• [REQUIREMENT]
Look at each line below and count those with the word "Pirate"; the answer is that number only.

[Start of section]

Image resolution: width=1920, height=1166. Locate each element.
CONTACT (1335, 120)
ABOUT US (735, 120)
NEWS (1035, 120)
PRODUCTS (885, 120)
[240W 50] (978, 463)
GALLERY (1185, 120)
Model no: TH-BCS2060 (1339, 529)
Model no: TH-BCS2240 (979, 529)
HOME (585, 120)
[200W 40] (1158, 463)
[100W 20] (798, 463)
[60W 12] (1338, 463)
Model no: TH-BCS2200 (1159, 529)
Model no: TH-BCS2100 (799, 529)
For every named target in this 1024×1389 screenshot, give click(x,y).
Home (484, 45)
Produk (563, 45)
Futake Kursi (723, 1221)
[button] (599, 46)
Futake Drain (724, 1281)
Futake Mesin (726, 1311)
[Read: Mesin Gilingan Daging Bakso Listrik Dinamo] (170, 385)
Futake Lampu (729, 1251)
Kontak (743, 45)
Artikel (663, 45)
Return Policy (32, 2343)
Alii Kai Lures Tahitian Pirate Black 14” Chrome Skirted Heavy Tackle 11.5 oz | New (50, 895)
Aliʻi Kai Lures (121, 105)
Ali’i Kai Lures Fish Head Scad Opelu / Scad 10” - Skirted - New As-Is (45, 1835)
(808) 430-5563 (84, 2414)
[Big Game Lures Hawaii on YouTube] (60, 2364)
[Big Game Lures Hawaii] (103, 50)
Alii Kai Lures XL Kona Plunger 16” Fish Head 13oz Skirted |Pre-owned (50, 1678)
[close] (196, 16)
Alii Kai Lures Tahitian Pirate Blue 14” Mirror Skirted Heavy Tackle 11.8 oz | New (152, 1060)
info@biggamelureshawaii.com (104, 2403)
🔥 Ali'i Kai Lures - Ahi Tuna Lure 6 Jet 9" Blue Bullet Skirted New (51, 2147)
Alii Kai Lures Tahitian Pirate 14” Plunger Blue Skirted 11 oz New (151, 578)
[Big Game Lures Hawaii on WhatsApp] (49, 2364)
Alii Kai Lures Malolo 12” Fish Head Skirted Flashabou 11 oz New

[End of section]

• [COMPLETED TASK]
3